Good at voice calls, but still some grumbles

Half of the total microphones are called upon for voice call duty, slightly more recessed into the casing for physical protection from wind noise, along with working with the new processors to better isolate speech from background hubbub. It's actually one of the areas where I — and the people I was calling — noticed a bigger improvement.

There's multipoint Bluetooth support as well, allowing you to simultaneously connect the headphones to two devices: a phone and a laptop, say. You can flip between them with a button tap, but they'll automatically switch to your phone if there's an incoming call. The downside is that you can't have multipoint and LDAC active at once.

That's not the only grumble. Getting going with iOS and macOS devices is more of a headache than it is with Android and Windows, where the WH-1000XM5 support Google's Fast Pair and Microsoft's Swift Pair systems; Sony is limited in just what it can do to overcome Apple's lumpy process for Bluetooth pairing of third-party accessories, of course. There's still no water resistance, either.

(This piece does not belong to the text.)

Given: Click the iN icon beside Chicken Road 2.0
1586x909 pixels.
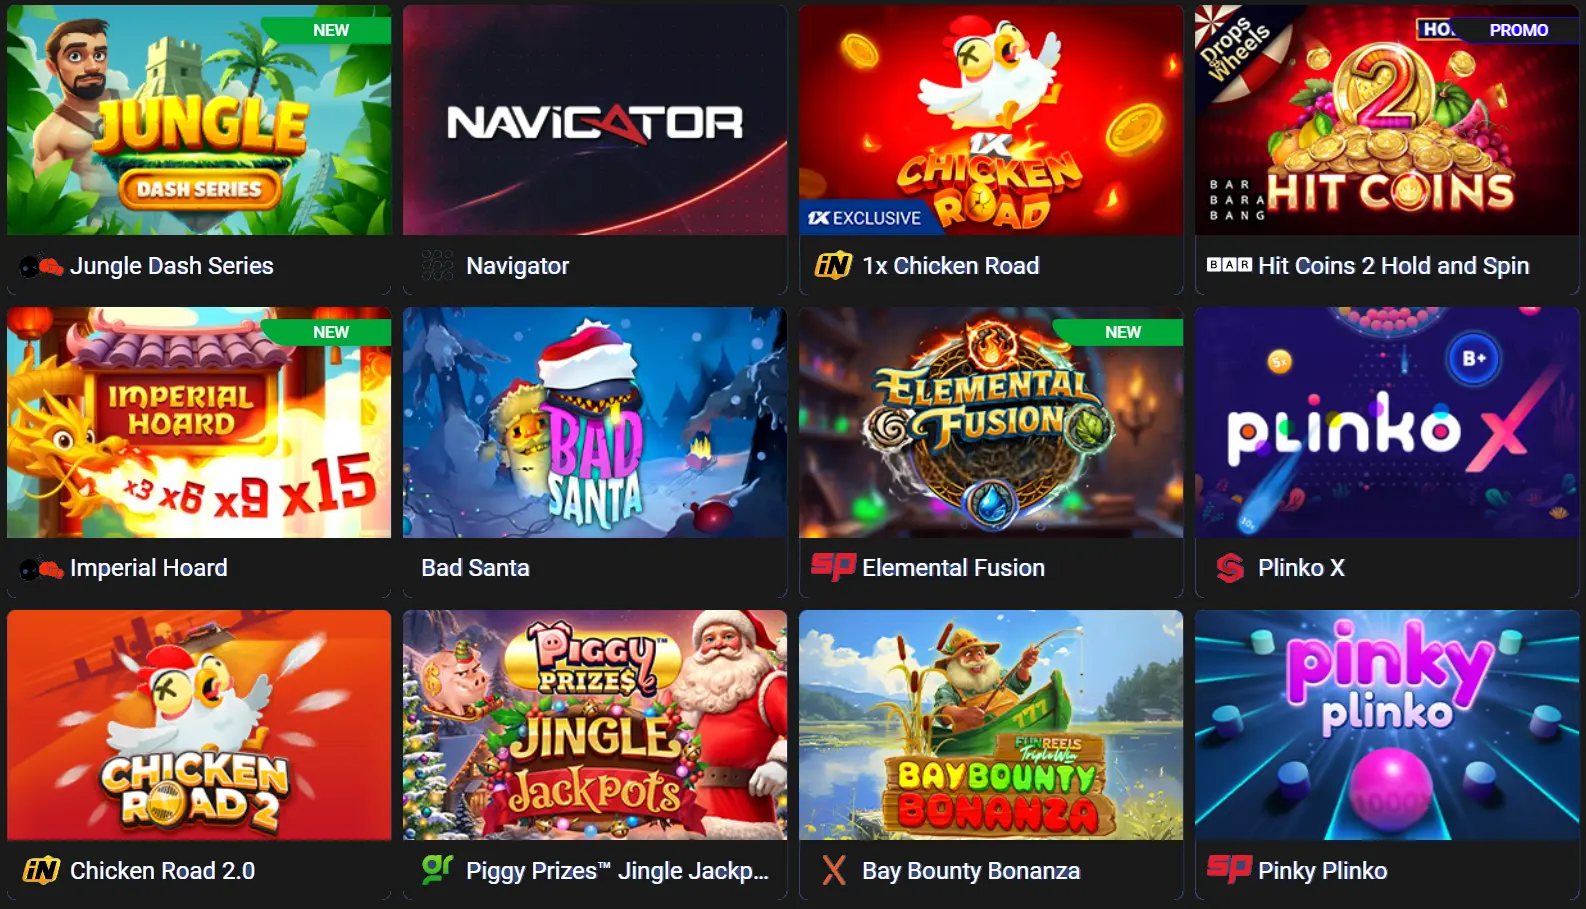Looking at the screenshot, I should (41, 870).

Frequent flyers may be frustated

My biggest issue with the WH-1000XM5 is likely to be one shared by other frequent-flyers. Sony's aesthetic change looks slick, but it removes the hinges that allow the 1000XM4's to collapse down into a relatively compact bundle. Instead, the new design sees the ear cups rotate so that the headphones are flatter overall, but the solid headband won't allow them to pivot in.

It means that, though individually the band and ear cups themselves are a little smaller than those on the old headphones, collectively they just don't fold down as much. That's not just a scale issue but one of avoiding damage: when the WH-1000XM4 are folded, I've felt pretty confident dropping them into my backpack without their case. The headband gives the inner ear cups some protection.

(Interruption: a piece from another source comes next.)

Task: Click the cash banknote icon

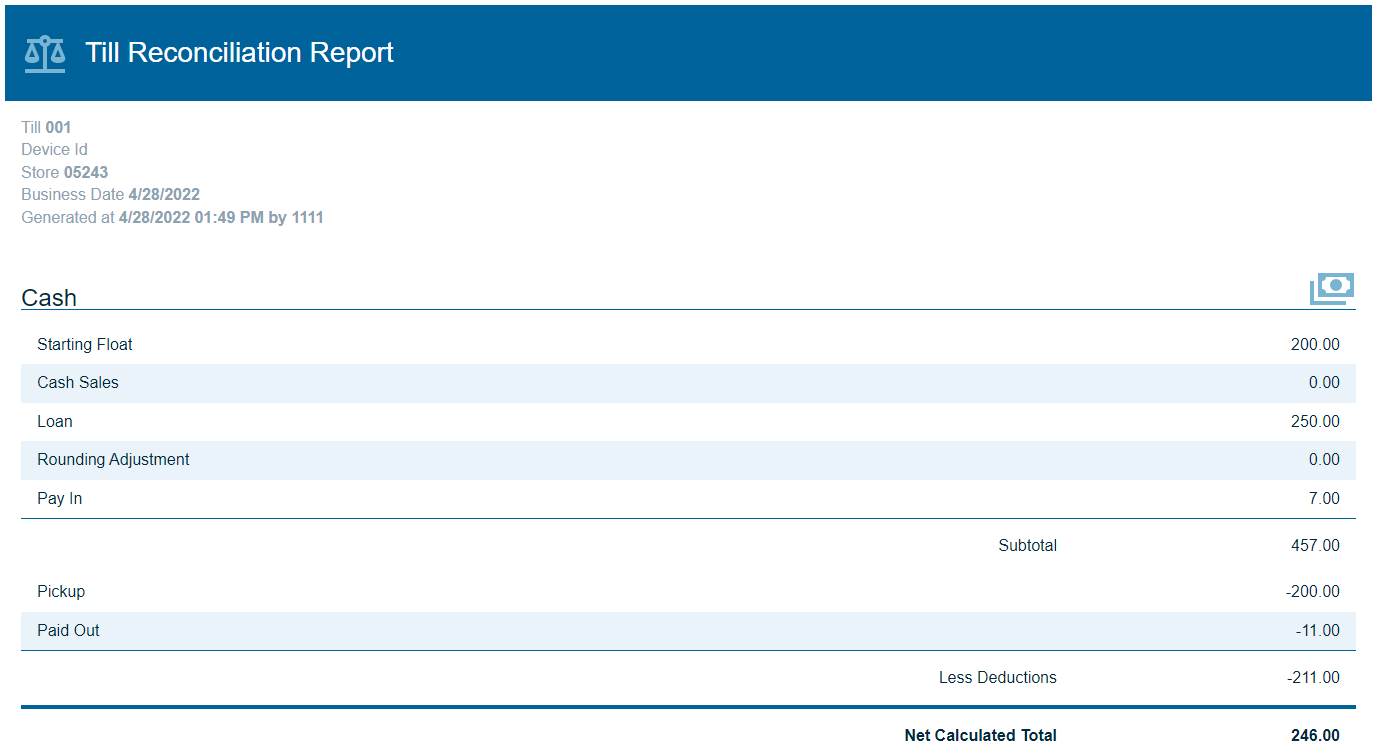Action: [x=1332, y=289]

That's not something I feel confident doing with the WH-1000XM5, however, since there's nothing in the way of puncturing the inner ear cup fabric (and potentially damaging the drivers inside). Sony's case is a fairly sizable thing, too — flatter than before, but also longer — and though I like the new, magnetically-covered accessory pocket tucked in the middle, the end result still feels needlessly large in my bag.

Battery life is excellent

At least battery life holds up. Sony quotes up to 30 hours with ANC switched on, or 40 hours with it off. Three minutes plugged into a USB-PD charger — which Sony doesn't include — is enough for up to three hours of playback. One of the things I've loved about previous generations of Sony's headphones has been the ability to do lengthy back-to-back trips without really needing to worry about running out of charge along the way, and the WH-1000XM5 don't change that.

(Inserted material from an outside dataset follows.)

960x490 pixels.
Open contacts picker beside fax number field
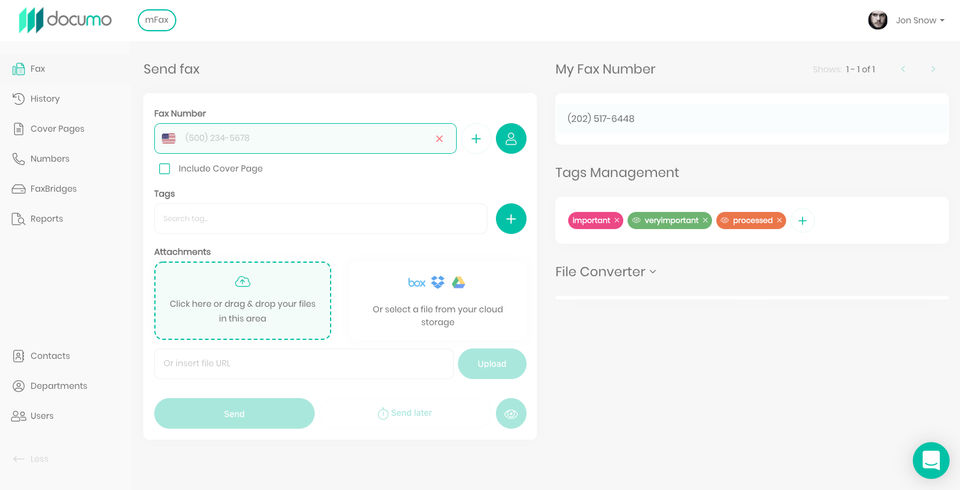511,138
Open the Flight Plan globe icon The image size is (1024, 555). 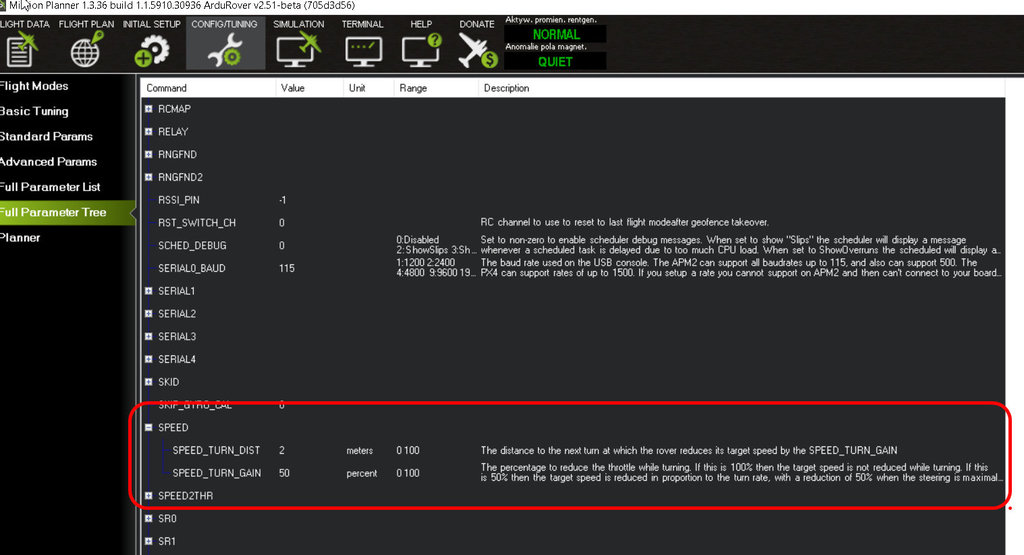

As before, a sensor in the ear cups automatically pauses music playback when you take the headphones off, and resumes it when you put them back on again. It's one of those features you miss when you use headphones that don't include it.

Sony WH-1000XM5 Verdict

Interestingly, the WH-1000XM5 join, rather than replace, the 1000XM4's. The former go on sale at $399.99; the latter remain on shelves for $50 less than that, though fairly regular promotions mean you can usually find them cheaper still.

As for which you should buy, that's not the clear answer you might expect. Yes, Sony's newest headphones have slightly better ANC performance, but the audio changes will definitely come down to personal taste and the styles of music you listen to the most. The updated design, meanwhile, feels sleek and sturdy, but can't match that of the old version for travel convenience. And both persist with the annoying Sony foibles, like no USB-C audio and no waterproofing.

Anyone thinking about upgrading from the fourth-generation can probably sit tight until generation six arrives, while Apple's AirPods Max still have the edge in premium feel (even if they're considerably heavier and more expensive in the process). Road warriors looking for the tidiest bag might want to stick with the old WH-1000XM4 for their compact folding, but if active noise cancellation is — understandably — your primary concern, then the Sony WH-1000XM5 have the edge.